Mounted at /content/drive


## 2. How could logarithms of token probabilities be computed for OpenAI models?

In [12]:
import openai

from openai import OpenAI
client = OpenAI()

response = client.chat.completions.create(
  model="gpt-4",
  messages=[
    {
      "role": "system",
      "content": "You will be provided with statements, and your task is to convert them to standard English."
    },
    {
      "role": "user",
      "content": "She no went to the market."
    }
  ],
  temperature=0.7,
  max_tokens=64,
  logprobs=True
)

response

ChatCompletion(id='chatcmpl-9YUv53zV20gvbTb2t0t786wp91T8Y', choices=[Choice(finish_reason='stop', index=0, logprobs=ChoiceLogprobs(content=[ChatCompletionTokenLogprob(token='She', bytes=[83, 104, 101], logprob=-2.319992e-05, top_logprobs=[]), ChatCompletionTokenLogprob(token=' didn', bytes=[32, 100, 105, 100, 110], logprob=-0.33082667, top_logprobs=[]), ChatCompletionTokenLogprob(token="'t", bytes=[39, 116], logprob=0.0, top_logprobs=[]), ChatCompletionTokenLogprob(token=' go', bytes=[32, 103, 111], logprob=-3.1281633e-07, top_logprobs=[]), ChatCompletionTokenLogprob(token=' to', bytes=[32, 116, 111], logprob=-1.9361265e-07, top_logprobs=[]), ChatCompletionTokenLogprob(token=' the', bytes=[32, 116, 104, 101], logprob=-1.0280384e-06, top_logprobs=[]), ChatCompletionTokenLogprob(token=' market', bytes=[32, 109, 97, 114, 107, 101, 116], logprob=-1.9361265e-07, top_logprobs=[]), ChatCompletionTokenLogprob(token='.', bytes=[46], logprob=-5.2001665e-06, top_logprobs=[])]), message=ChatComple

## 3. How to work with the G-Eval within the DeepEval framework?

In [13]:
from deepeval.metrics import GEval
from deepeval.test_case import LLMTestCaseParams
from deepeval.models.gpt_model import GPTModel

model = GPTModel(
    model="gpt-4",
    temperature=0.3
)

correctness_metric = GEval(
    model=model,
    name="Correctness",
    criteria="Determine whether the actual output is factually correct based on the expected output.",
    # NOTE: you can only provide either criteria or evaluation_steps, and not both
    # evaluation_steps=[
    #     "Check whether the facts in 'actual output' contradicts any facts in 'expected output'",
    #     "You should also heavily penalize omission of detail",
    #     "Vague language, or contradicting OPINIONS, are OK"
    # ],
    evaluation_params=[LLMTestCaseParams.INPUT, LLMTestCaseParams.ACTUAL_OUTPUT],
)

from deepeval.test_case import LLMTestCase

test_case = LLMTestCase(
    input="The dog chased the cat up the tree, who ran up the tree?",
    actual_output="It depends, some might consider the cat, while others might argue the dog.",
    expected_output="The cat."
)

correctness_metric.measure(test_case)

print("Evaluation steps:")
for eval_step in correctness_metric.evaluation_steps:
  print("-", eval_step)
print("Score:", correctness_metric.score)
print("Reson:", correctness_metric.reason)

Output()

Evaluation steps:
- Compare the actual output to the expected output to determine if they match.
- Verify the factual accuracy of the actual output by cross-referencing with reliable sources.
- If the actual output does not match the expected output, identify the discrepancies and analyze the reasons for the differences.
- Evaluate the quality of the actual output based on its accuracy, completeness, and relevance to the expected output.
Score: 0.06948416024836306
Reson: The actual output does not match the expected output. The factual accuracy is incorrect as the input clearly states that the cat ran up the tree, not the dog.

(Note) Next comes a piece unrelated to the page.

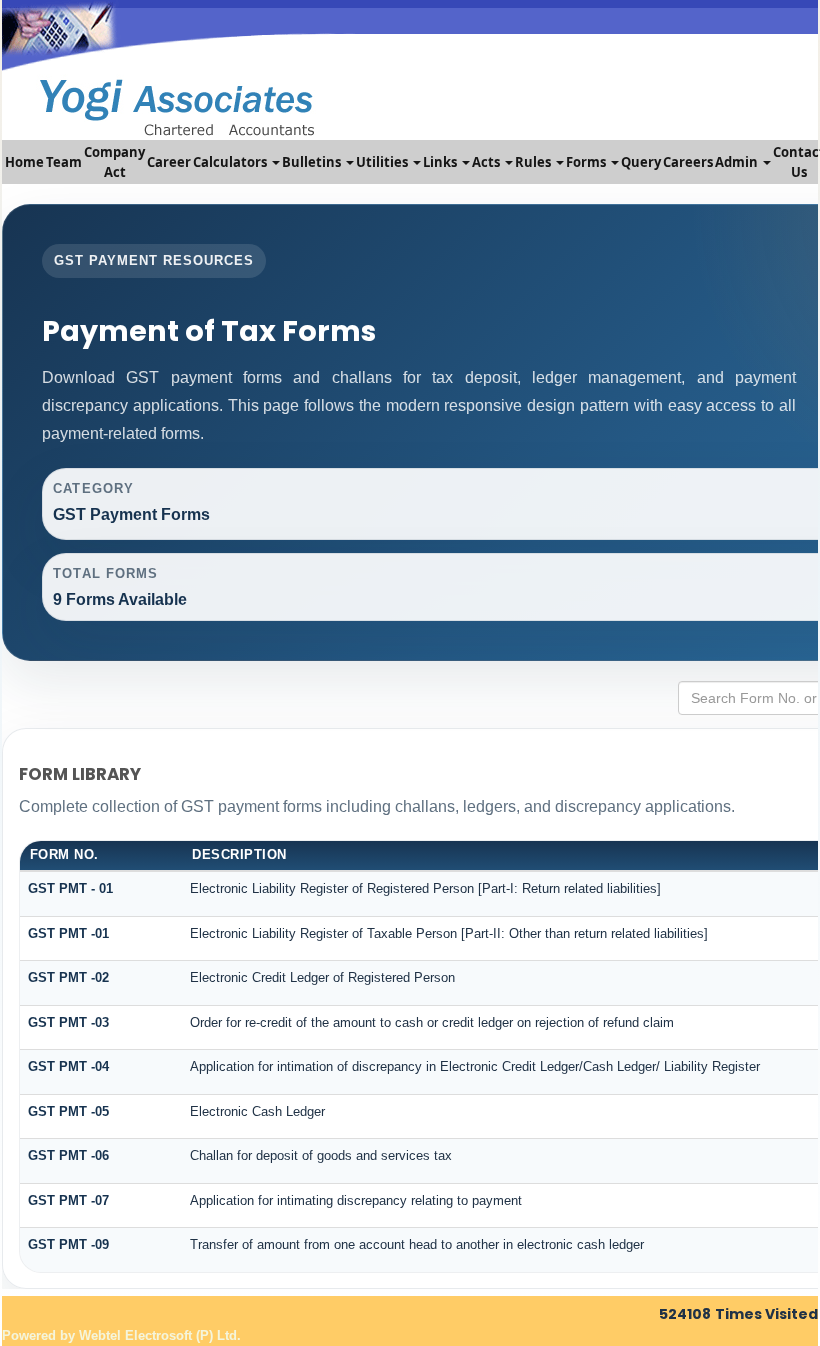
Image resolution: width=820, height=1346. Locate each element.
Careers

## 4. Implementing Unit tests using DeepEval framework

In [17]:
%%ipytest

import pytest
from deepeval import assert_test
from deepeval.metrics import AnswerRelevancyMetric
from deepeval.test_case import LLMTestCase

def test_case():
    answer_relevancy_metric = AnswerRelevancyMetric(threshold=0.5)
    test_case = LLMTestCase(
        input="What if these shoes don't fit?",

        actual_output="We offer a 30-day full refund at no extra costs.",
        retrieval_context=["All customers are eligible for a 30 day full refund at no extra costs."]
    )
    assert_test(test_case, [answer_relevancy_metric])

Output()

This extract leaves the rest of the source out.